Single by Fruko y sus Tesos
- Released: 1975
- Genre: Salsa
- Songwriter(s): Álvaro Velásquez

= El Preso =

"El Preso" (translation "the prisoner") is a song recorded by Fruko y sus Tesos. It was released in 1975 with vocals by Wilson Saoko. The song was composed by the band's percussionist Álvaro Velásquez.

The lyrics are the narration of a prisoner ("preso") serving 30 years. The actual inspiration for songwriter Velásquez was a friend's letter describing another friend's pain being jailed for 30 years on a drug charge. In an interview, Julio Ernesto Estrada (aka Fruko) said it "became a world anthem of salsa music".

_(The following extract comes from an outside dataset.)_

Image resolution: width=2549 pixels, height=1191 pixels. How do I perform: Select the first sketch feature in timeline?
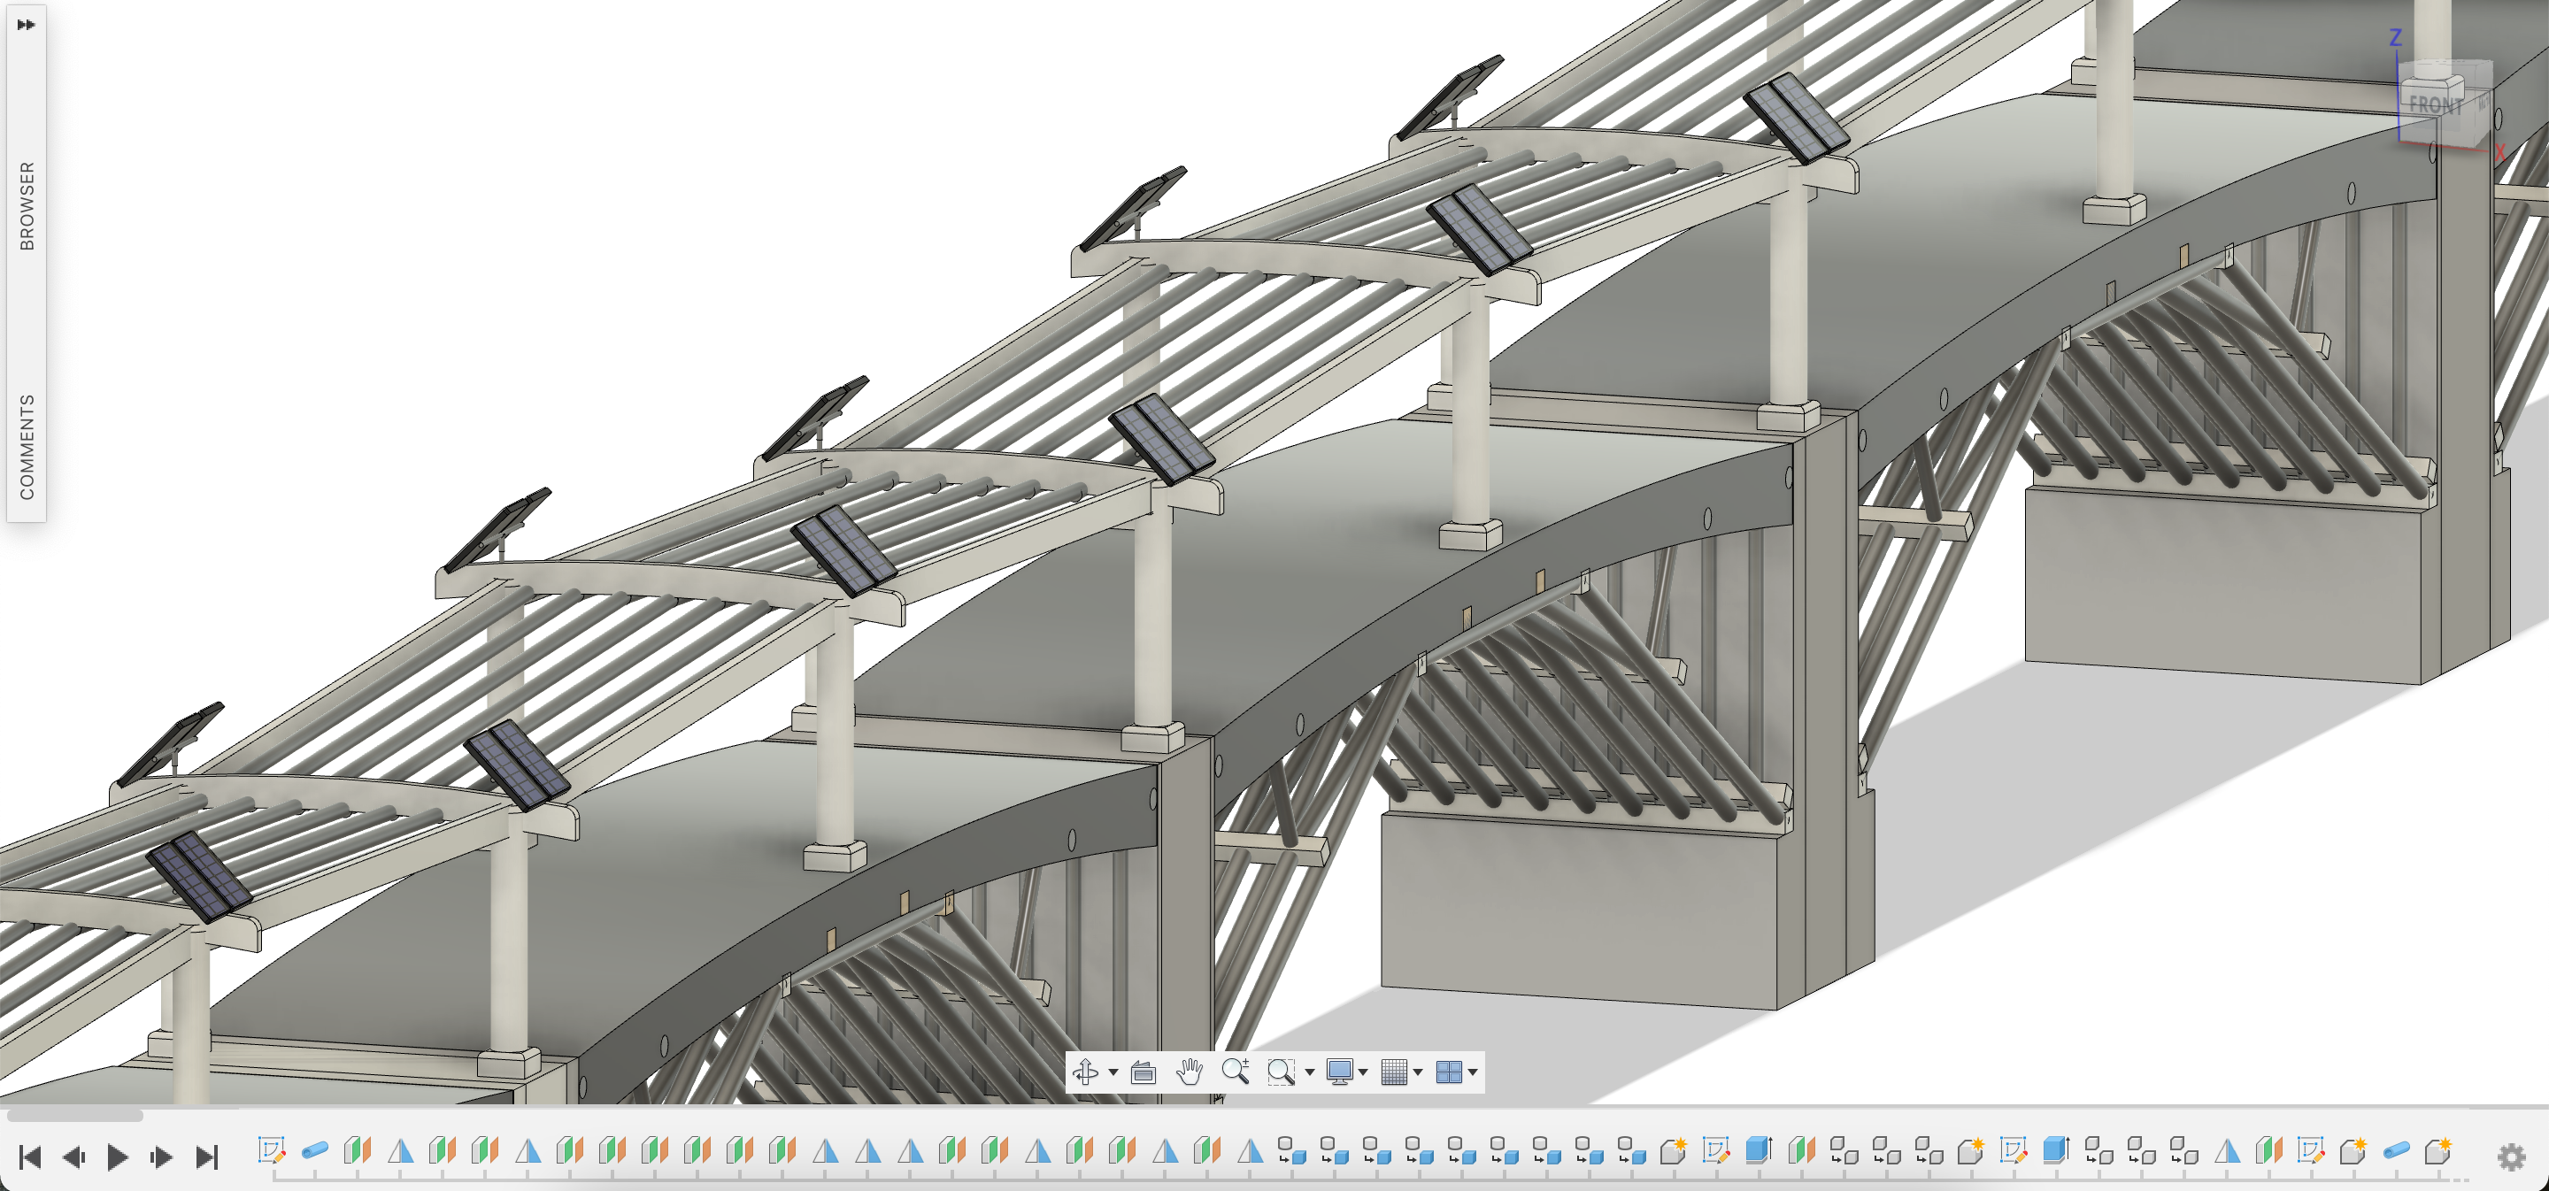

Radio Nacional de Colombia also called the song a "universal hymn of salsa."

The song has also been recognized as one of the greatest Colombian songs of all time by multiple media sources:

- In its list of the ten most iconic Colombian songs, El Nuevo Siglo, rated La Pollera Colorá at No. 10.

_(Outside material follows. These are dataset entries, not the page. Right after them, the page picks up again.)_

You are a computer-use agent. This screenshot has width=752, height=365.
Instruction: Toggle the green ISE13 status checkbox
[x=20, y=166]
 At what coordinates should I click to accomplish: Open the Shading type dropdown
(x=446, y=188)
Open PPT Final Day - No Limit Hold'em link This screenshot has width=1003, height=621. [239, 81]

- It was selected by Hip Latina in 2017 as one of the "13 Old School Songs Every Colombian Grew Up Listening To"; the publication wrote that "the infectious beat will have you dancing quite freely."

- In its list of the 50 best Colombian songs of all time, El Tiempo, Colombia's most widely circulated newspaper, ranked the song at No. 41.

- It was selected by Billboard in 2018 as one of the "15 Best Salsa Songs Ever".